*CONSIGNE*
Recopiez mot pour mot le matériel, depuis son début jusqu'à la ligne contenant « close-icon: ✕ is », celle-ci incluse. Omettez les images dans votre réponse.

+ + +

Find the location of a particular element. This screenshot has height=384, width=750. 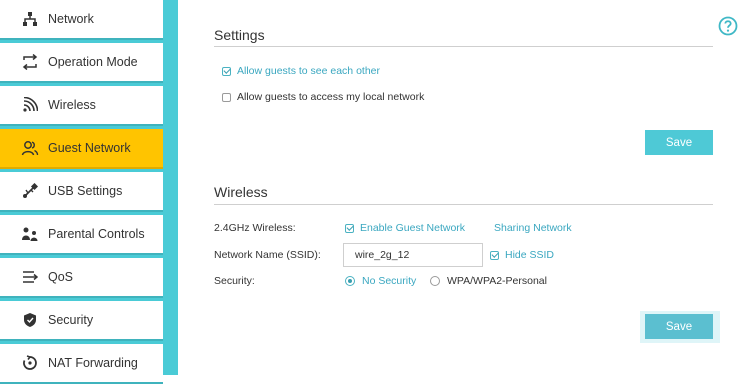

sidebar-item-label: Guest Network is located at coordinates (90, 148).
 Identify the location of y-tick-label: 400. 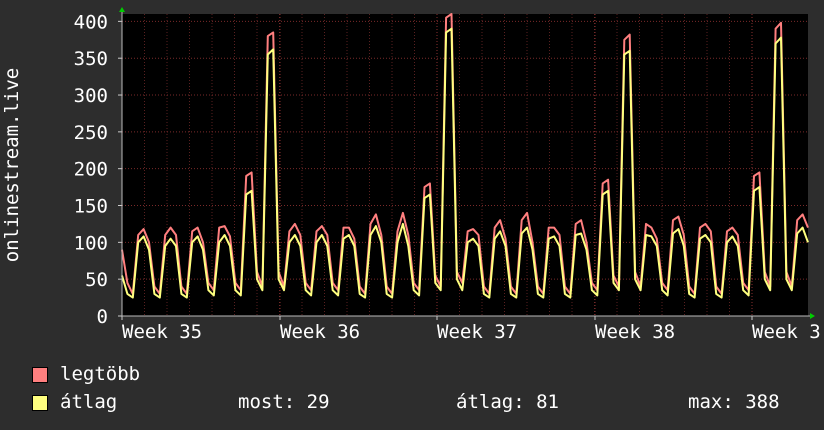
(91, 22).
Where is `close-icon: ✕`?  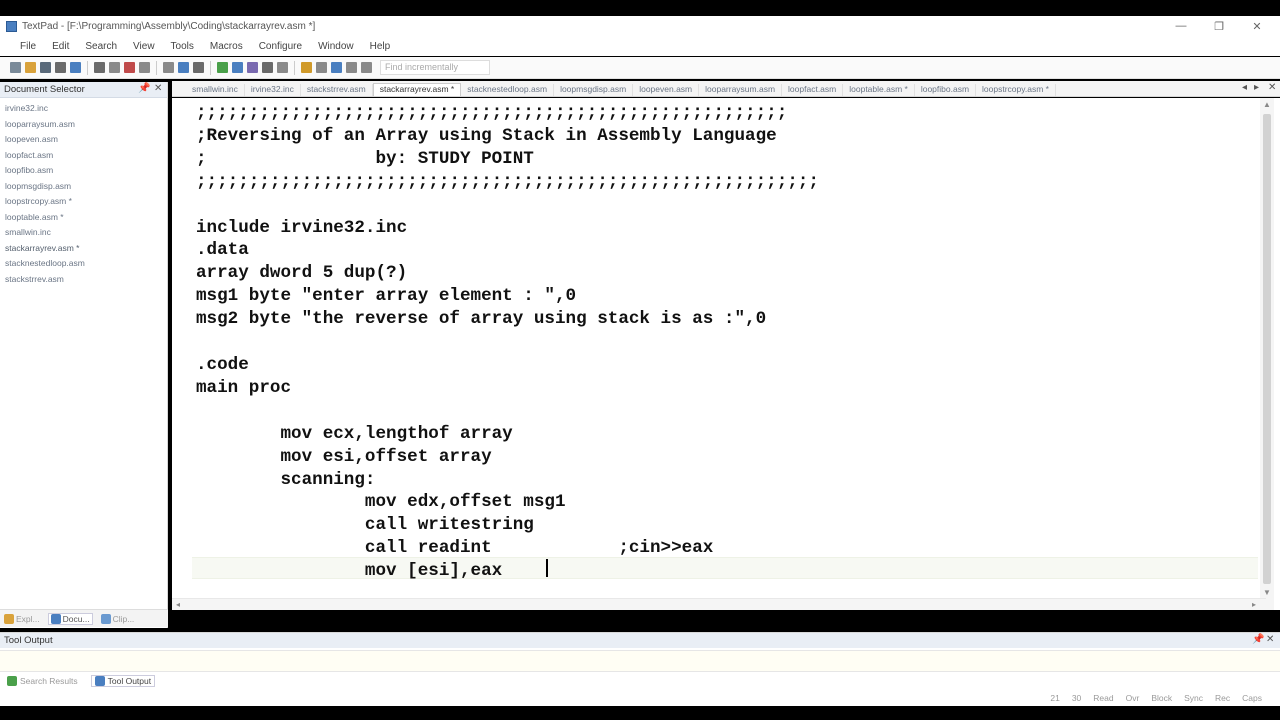
close-icon: ✕ is located at coordinates (158, 88).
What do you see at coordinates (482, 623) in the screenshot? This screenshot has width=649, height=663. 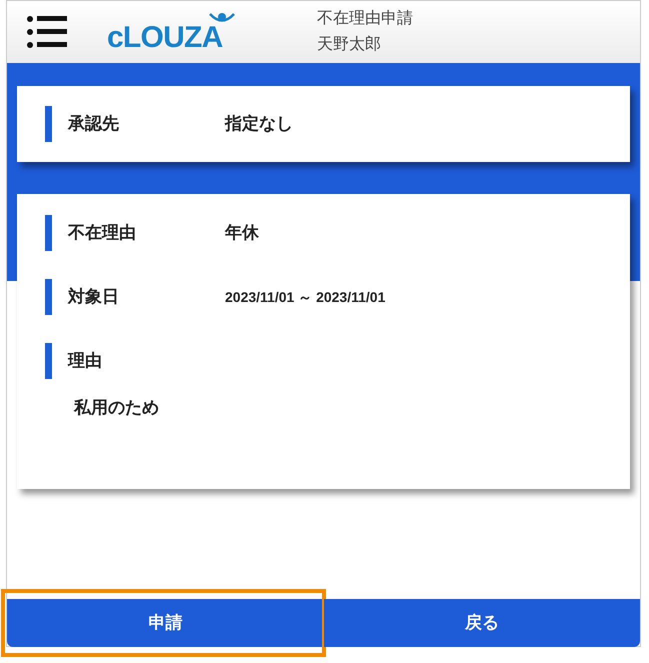 I see `action-button: 戻る` at bounding box center [482, 623].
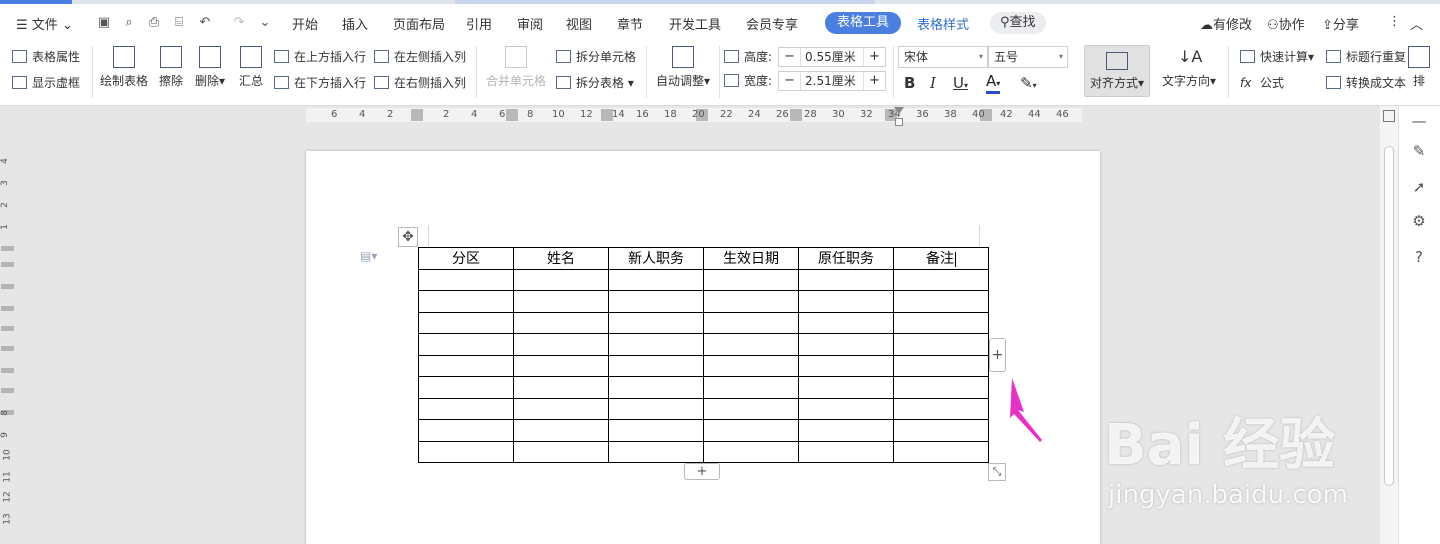 This screenshot has height=544, width=1440. I want to click on vertical-ruler: 4 3 2 1 8 9 10 11 12 13, so click(7, 334).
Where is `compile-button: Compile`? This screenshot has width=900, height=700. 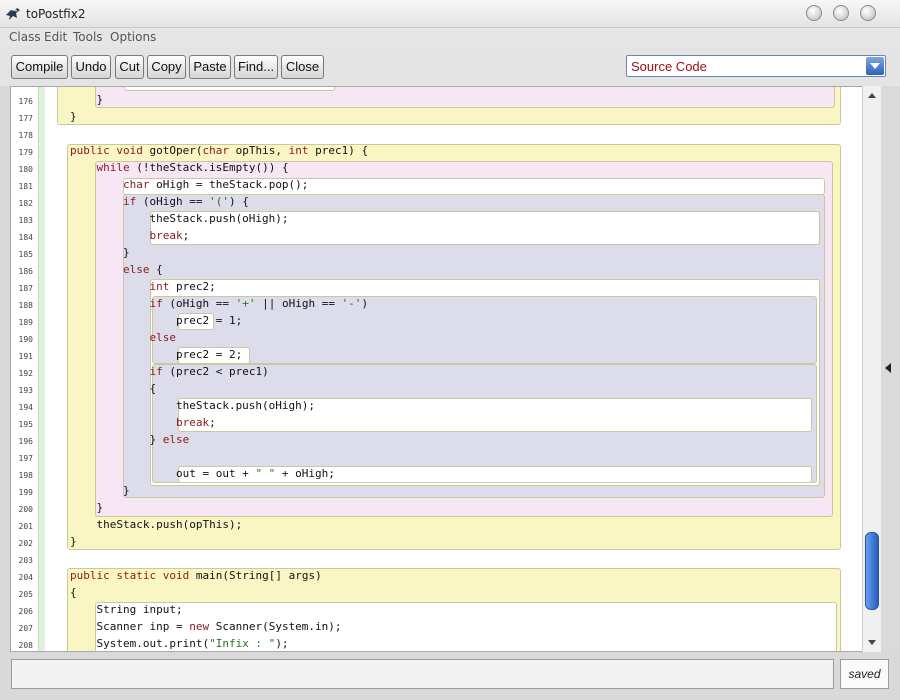
compile-button: Compile is located at coordinates (40, 67).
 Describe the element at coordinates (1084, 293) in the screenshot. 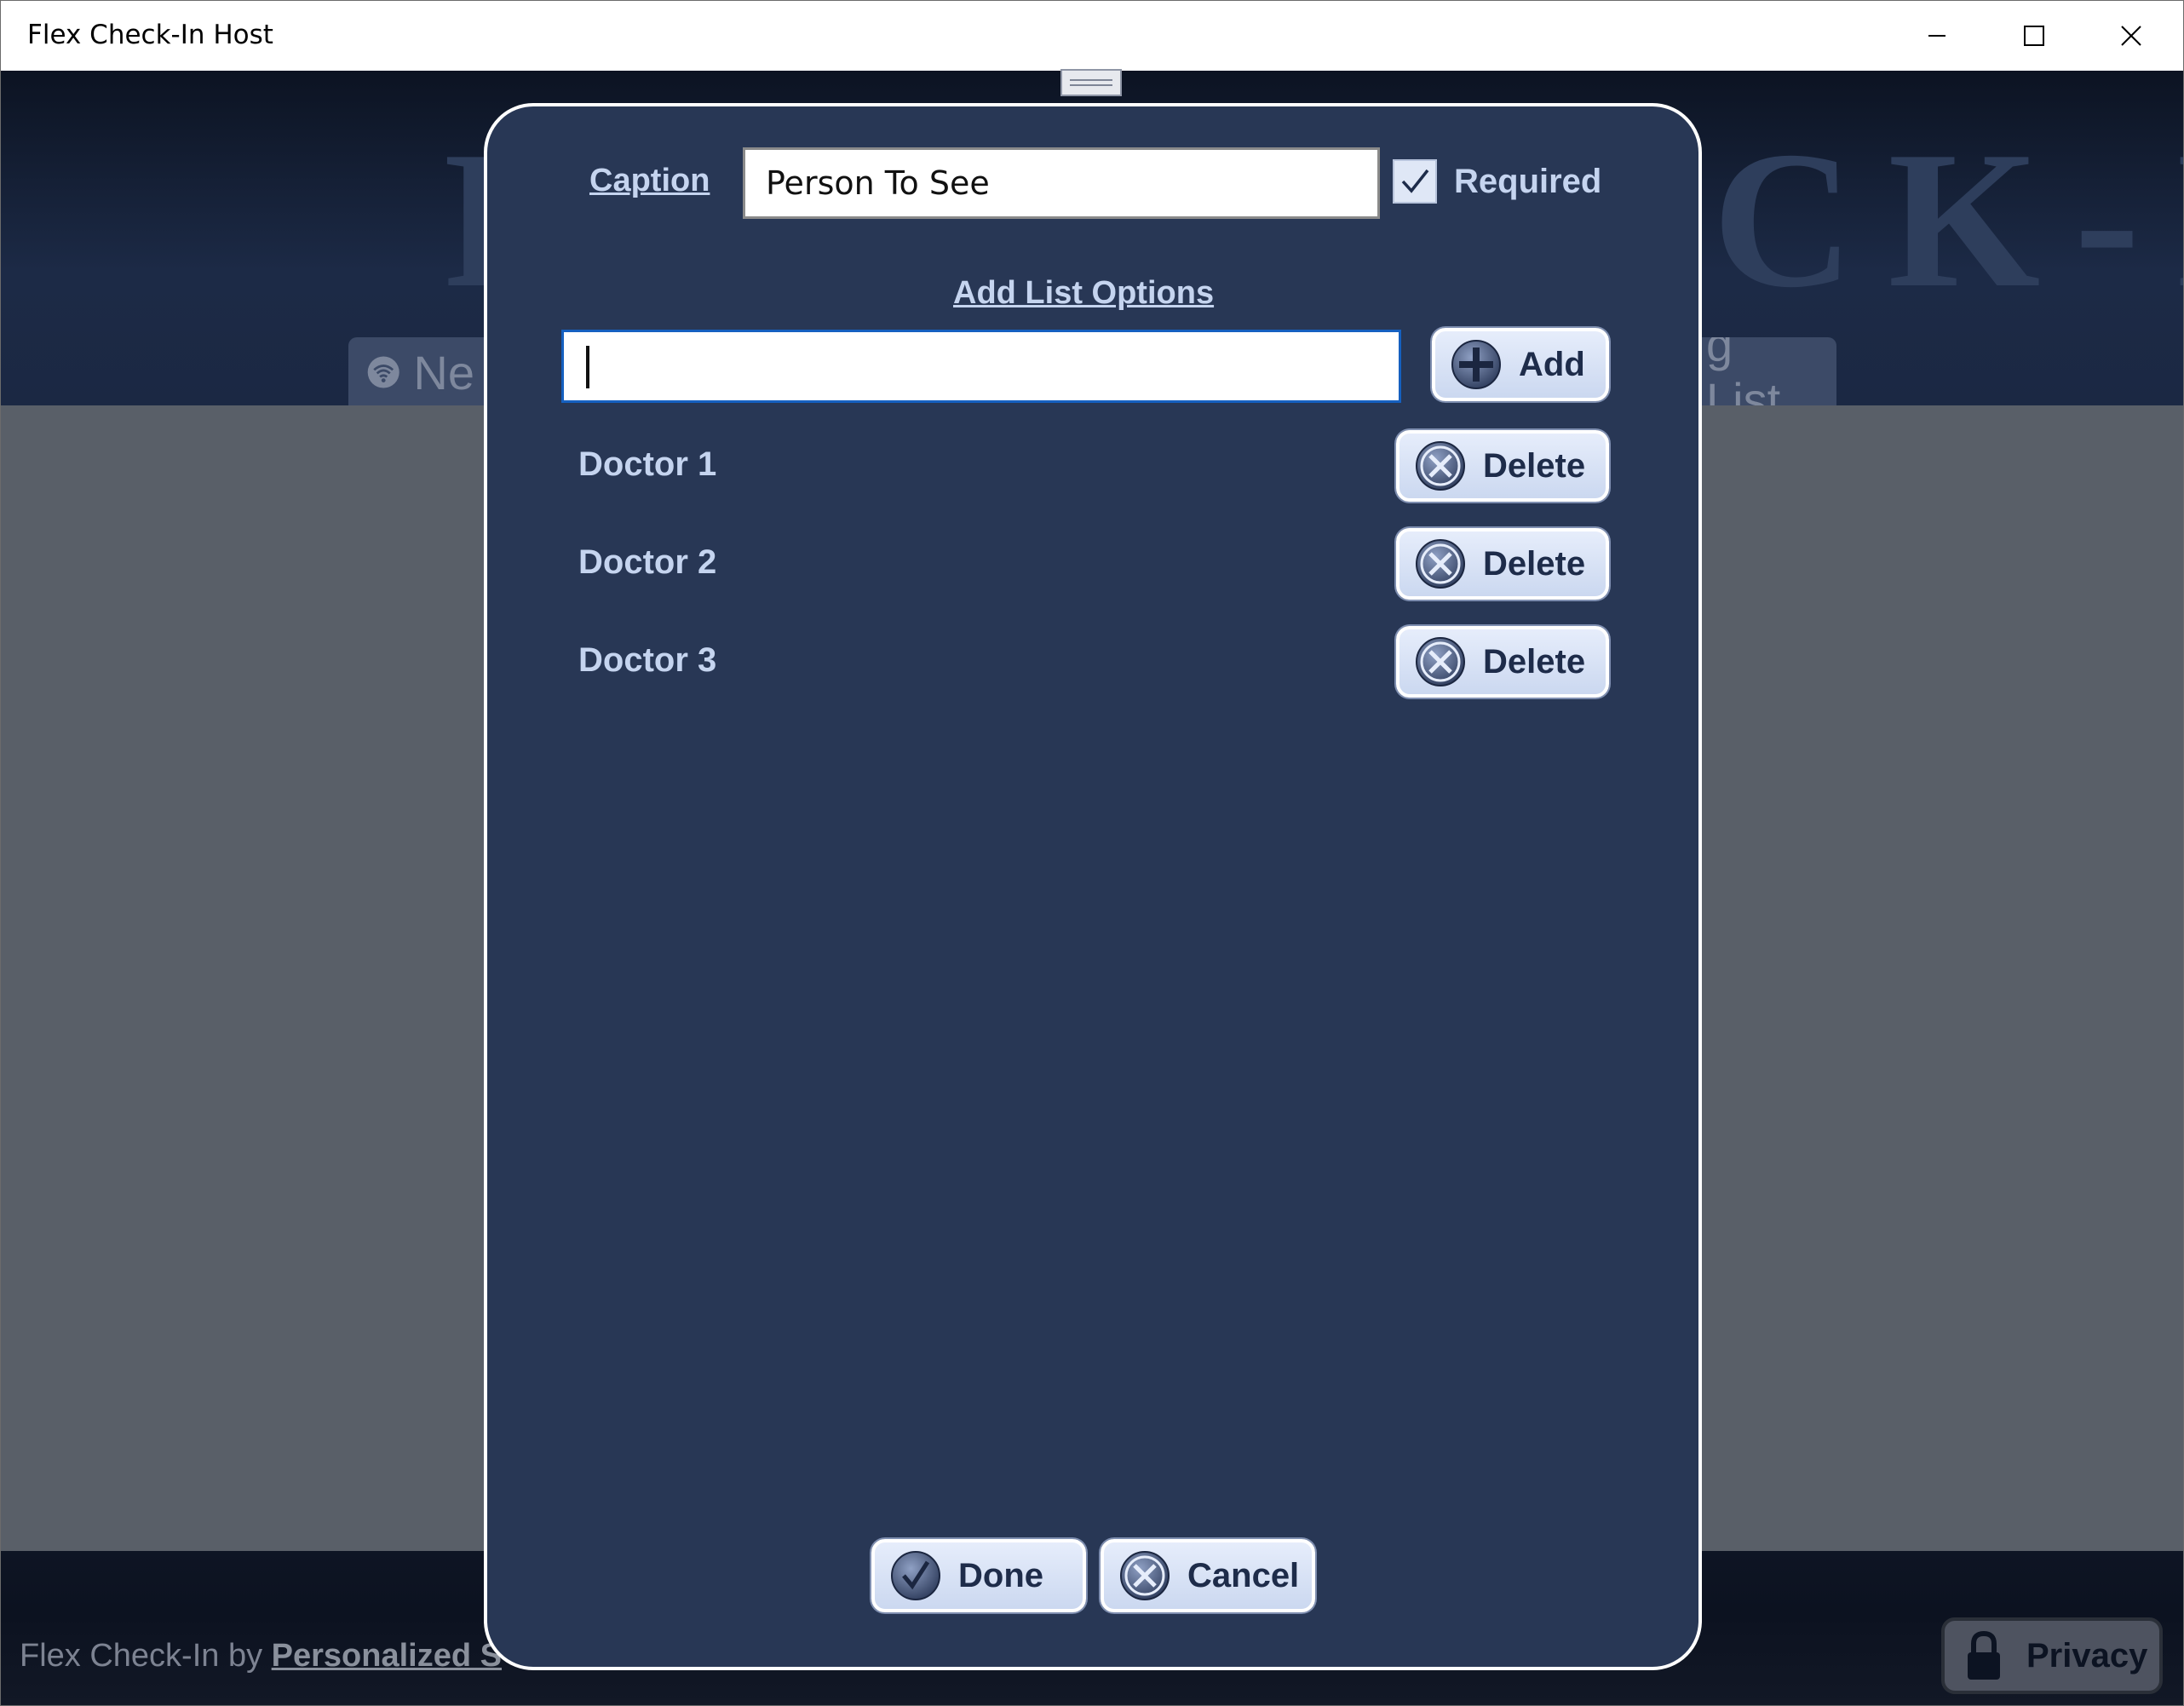

I see `add-list-options-title: Add List Options` at that location.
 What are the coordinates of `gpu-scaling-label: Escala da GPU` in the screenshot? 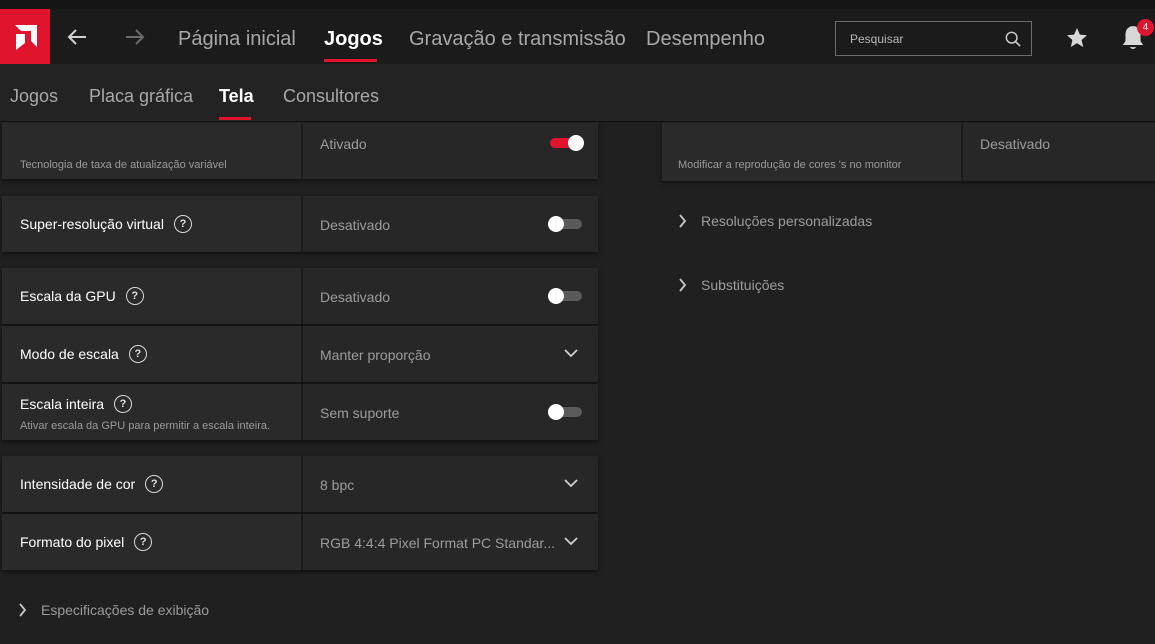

+ + +

*RÉPONSE ATTENDUE*
Find the location of a particular element. This screenshot has height=384, width=750. 

sidebar-item-label: Guest Network is located at coordinates (90, 148).
 Identify the location of y-tick-label: 400. 
(91, 22).
Where is `close-icon: ✕`?  
close-icon: ✕ is located at coordinates (158, 88).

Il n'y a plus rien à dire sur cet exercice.